Desde entonces “Ace Of Spades” es uno de mis discos de cabecera y Motorhead probablemente sea una de las bandas a las que más cariño profeso, he seguido fielmente sus pasos, celebrando la salida de cada álbum como una auténtica fiesta, adorando cada día más el distorsionado y apocalíptico bajo de Lemmy, partiéndome por la mitad ante los trallazos en forma de diabólicos riffs que cualquiera de sus guitarristas ha grabado y alucinando cada vez que Philty el animal, Pete Gill o Mickey Dee aporrean con saña sus parches. Sí amigos, soy fan en el más amplio sentido de la palabra, y hasta hace poco creía como dicen en el documental que si hubiera una guerra nuclear solo sobrevivirían las cucarachas y, sí señor, Lemmy Kilmister.
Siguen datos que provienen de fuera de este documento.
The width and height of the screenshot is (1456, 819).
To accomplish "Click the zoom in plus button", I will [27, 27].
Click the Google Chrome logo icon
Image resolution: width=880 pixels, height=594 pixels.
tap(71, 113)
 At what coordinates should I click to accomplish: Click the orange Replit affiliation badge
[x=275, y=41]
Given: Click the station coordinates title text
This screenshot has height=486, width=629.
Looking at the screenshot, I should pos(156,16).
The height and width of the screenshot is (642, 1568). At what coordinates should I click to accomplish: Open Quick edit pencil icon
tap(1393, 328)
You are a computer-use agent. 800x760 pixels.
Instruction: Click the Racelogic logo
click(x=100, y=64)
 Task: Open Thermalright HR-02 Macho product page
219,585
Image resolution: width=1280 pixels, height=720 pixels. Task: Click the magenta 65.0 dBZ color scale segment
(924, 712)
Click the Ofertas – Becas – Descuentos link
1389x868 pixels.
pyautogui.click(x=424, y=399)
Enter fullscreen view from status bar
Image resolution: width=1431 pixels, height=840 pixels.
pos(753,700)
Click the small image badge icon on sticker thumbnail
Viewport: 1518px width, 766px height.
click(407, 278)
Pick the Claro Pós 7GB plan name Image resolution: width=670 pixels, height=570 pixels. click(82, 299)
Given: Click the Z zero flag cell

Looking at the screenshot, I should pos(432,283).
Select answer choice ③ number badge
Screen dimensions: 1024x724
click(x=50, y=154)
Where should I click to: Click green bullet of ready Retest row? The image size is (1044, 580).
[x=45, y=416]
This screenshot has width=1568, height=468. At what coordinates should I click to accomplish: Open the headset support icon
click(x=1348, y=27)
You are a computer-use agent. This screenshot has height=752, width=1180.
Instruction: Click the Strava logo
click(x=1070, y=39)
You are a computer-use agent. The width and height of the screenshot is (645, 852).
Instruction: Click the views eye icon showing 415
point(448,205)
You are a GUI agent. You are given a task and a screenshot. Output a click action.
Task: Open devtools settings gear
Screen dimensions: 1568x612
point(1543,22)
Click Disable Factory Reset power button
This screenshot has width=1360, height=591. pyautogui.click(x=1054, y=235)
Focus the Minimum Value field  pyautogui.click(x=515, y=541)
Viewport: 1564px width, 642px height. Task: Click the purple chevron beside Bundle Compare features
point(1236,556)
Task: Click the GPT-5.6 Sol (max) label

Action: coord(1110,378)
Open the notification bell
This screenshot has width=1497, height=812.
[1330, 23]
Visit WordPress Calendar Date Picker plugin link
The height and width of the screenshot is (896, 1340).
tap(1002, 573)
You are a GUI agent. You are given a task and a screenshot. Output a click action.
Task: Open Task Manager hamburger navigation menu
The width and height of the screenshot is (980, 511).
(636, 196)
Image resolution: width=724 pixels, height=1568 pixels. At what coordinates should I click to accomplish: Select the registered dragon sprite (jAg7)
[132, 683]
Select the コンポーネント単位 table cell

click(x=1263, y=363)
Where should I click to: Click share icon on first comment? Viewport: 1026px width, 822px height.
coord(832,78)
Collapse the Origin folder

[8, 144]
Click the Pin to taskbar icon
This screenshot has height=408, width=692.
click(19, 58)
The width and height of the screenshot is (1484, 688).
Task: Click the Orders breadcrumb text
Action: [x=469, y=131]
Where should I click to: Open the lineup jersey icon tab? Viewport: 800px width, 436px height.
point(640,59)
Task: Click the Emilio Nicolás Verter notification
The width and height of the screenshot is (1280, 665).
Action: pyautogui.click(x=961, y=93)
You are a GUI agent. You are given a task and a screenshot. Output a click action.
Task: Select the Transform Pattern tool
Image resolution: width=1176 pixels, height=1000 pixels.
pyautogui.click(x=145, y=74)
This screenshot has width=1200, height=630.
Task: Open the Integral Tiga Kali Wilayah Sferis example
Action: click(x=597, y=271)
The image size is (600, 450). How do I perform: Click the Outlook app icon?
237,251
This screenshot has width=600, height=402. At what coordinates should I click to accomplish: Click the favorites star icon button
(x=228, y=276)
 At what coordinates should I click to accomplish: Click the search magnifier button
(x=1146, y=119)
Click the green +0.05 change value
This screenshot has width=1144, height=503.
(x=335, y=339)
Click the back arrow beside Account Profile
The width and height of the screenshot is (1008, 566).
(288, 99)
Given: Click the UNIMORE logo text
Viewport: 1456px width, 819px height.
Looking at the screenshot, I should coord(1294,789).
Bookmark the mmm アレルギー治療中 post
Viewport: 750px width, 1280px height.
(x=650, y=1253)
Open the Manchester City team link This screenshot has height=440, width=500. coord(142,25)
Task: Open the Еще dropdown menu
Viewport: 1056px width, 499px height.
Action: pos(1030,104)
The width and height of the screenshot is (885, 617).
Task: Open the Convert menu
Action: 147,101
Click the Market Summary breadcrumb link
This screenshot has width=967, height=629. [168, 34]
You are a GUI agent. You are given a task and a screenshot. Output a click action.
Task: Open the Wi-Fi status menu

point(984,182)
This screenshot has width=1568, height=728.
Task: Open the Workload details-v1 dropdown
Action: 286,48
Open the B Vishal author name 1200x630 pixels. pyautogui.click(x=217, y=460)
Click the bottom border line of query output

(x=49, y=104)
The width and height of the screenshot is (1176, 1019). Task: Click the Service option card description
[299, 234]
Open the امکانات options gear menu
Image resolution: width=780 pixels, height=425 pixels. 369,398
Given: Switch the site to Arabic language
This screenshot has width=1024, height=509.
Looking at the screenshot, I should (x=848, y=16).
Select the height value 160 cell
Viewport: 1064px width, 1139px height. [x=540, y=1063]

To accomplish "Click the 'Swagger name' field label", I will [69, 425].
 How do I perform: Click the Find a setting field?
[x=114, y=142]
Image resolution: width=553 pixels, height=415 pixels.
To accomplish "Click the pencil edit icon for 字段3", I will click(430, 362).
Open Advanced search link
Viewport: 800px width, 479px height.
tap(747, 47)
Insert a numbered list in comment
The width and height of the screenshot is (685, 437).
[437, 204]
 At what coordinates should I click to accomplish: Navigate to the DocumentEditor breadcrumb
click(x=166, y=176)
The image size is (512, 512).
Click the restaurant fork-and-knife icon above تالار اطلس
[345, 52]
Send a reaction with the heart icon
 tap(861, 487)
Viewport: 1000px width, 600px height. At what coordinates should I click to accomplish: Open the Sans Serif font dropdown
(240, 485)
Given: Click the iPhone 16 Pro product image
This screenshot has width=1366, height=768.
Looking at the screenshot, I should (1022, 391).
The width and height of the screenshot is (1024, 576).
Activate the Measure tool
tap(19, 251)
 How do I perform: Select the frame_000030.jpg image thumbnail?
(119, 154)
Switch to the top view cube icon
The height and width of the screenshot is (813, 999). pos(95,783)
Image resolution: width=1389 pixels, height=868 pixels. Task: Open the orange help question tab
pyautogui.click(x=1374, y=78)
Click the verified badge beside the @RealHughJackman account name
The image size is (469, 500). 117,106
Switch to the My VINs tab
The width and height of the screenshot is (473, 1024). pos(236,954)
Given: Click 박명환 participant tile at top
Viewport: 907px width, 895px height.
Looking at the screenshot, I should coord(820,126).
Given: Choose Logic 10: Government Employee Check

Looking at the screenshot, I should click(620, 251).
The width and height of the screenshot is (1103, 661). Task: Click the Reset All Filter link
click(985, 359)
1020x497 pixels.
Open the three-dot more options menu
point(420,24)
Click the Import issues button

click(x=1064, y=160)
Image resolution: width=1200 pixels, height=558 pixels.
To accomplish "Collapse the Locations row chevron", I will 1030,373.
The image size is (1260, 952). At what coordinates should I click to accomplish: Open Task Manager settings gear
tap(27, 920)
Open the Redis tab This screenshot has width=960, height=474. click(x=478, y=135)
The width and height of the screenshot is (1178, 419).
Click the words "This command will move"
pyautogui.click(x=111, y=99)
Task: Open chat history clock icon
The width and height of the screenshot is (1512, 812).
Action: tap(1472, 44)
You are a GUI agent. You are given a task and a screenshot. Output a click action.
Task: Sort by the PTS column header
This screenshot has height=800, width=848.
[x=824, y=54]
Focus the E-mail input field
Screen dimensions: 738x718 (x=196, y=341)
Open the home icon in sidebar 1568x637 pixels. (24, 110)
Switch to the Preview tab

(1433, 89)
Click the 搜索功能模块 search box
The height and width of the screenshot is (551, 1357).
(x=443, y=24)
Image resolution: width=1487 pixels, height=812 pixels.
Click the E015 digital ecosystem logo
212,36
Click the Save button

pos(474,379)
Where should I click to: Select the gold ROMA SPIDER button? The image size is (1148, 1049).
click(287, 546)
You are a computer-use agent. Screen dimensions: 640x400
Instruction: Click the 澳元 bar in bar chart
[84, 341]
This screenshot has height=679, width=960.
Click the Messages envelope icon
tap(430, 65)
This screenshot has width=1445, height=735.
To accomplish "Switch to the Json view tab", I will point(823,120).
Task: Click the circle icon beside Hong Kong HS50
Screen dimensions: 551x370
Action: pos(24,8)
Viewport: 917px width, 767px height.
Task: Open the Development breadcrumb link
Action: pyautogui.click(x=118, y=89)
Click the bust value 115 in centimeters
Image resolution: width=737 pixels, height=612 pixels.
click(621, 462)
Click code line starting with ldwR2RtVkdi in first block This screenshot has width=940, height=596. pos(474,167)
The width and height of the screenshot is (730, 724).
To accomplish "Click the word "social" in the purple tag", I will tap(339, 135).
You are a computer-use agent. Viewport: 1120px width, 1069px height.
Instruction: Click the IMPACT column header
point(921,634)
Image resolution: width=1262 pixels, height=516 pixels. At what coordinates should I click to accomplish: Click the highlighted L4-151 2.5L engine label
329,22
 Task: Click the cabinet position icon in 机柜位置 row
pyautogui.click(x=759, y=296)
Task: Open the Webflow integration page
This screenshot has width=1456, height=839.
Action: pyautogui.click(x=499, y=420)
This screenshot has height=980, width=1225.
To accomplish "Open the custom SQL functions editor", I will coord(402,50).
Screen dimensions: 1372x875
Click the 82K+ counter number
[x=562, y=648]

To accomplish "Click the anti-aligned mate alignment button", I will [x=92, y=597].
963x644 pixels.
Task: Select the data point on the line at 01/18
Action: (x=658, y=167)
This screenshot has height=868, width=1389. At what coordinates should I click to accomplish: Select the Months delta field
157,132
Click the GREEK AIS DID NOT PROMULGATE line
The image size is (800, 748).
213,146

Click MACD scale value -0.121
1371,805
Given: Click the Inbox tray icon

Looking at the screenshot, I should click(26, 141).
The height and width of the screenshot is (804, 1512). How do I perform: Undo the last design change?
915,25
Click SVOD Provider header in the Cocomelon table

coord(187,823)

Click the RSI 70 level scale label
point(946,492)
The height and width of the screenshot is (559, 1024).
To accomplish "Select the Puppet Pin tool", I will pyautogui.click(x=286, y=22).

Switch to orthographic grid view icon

Sin embargo el hombre de hierro también es humano, no hace mucho nos tenía a todos preocupados después de tener que abandonar el escenario del Wacken Festival al no sentirse bien. Las alarmas se dispararon, todo tipo de especulaciones y rumores empezaron a circular por la red, de pronto nos hicimos una pregunta que nunca pensamos que íbamos a hacer: ¿un mundo sin Lemmy? ¿una escena sin Motorhead? Joder no, eso era innegociable, necesitábamos saber que ese personaje,  que es como un padre para muchos de nosotros, iba a estar ahí eternamente, de por vida, girando sin parar y grabando el enésimo refrito de “Ace Of Spades” una vez más, y en medio de tanto lío y confusión, casi sin darnos cuenta, se lanza “Aftershock”, la nueva bomba de relojería de la Cabeza Motorizada.1024px-Motorhead_aftershock

Ahí estaba nuestra ración de pure motherfucking hard rock´n´roll lista para ser devorada y no veas como sonaba. Después de una semana de audición ininterrumpida, no me saco de la cabeza la melancolía bluesera de “Lost Woman Blues”, el ataque suicida de “Heartbreaker” o “End Of Time” o esa bestialidad llamada “Going To Mexico”,  que para mí es nuevo clásico. El tito Lemmy, el cabrón, el hijo de puta, lo ha vuelto a hacer, y esto me hace preguntarme una vez más cuánto tiempo va a aguantar subiéndose a los escenarios a reventarse mientras destripa una vez más “Overkill” o “Bomber”, porque lo que está claro es que nuestro hombre no va a cambiar su dieta de Jack con Coca Cola y cigarrillos hasta que le tiren la tierra por encima. Disfrutemos una vez más de su música (sonando ahora mismo “Crying Shame” a toda pastilla) y olvidémonos de todo lo demás, prefiero volver a creer en la inmortalidad de este bendito personaje mientras pincho cualquiera de sus canciones, con ellas la vida es un poco más bella.